Friday, November 12, 2010

....hmmmmm

finally..finally it is friday and the day is over with for me...well all the work stuff is finally over with...gosh ...am so tired and sick and just worn out from this week..and so that means pretty much a day and a half of no work...cas have to work on sunday early in the afternoon and i think ill spend some time in the office on sunday doing work and what not...so that it will be all done and ready..cas now all notes have to be done on monday morning for both jobs..and i just want to be caught up you know...i want to not have to worry about it anymore ...so yeah thats the plan...but tomorrow its like an utterly nothing day..nothing is going to happen..nothing is going to get done..if i stay in bed all day then so be it..darn it...i just want one day were im not having to wake up at 5 in the morning and driving to town and what not...just one day..is that so much to ask for ?
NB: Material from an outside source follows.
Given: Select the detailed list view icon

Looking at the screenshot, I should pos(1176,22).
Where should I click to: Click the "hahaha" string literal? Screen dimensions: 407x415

work was ok i guess...got it done..mix up with one of my schools and i didnt send my schedule last night cas of well being sick and going to sleep within an hour of getting home ...and im sure sleeping at 7:30 is a big big sign that well i wasnt feeling good..but yeah..so one school is mad at me..and one is happy..and one is just in the middle and still kinda neutral...next week will stink kinda..cas there will be a lot of rearranging of my schedule...3 preschool classes to see, 2 staff meetings, 2 supervisions, 1 90 day eval meeting and well umm 4 maybe 5 clients to see at least 2 times a week EACH..AND possibly teacher and parent meetings will end up happening next week also...and then add in my own random personal stuff and therapy..and im looking at my week like WTF ... maybe i need to call it quits now before next week even starts and give myself a break...essh...so messy...and so busy..and tiring..and well the possibility of getting my car back is also next week at some time..and yeah..like i said..it will be busy...and im realizing ..rather late in the game .. that with my jobs..i just cant make everyone happy :( and i think ive gotten so caught up in trying to keep everyone happy that im just getting more and more lost and overwhelmed with things..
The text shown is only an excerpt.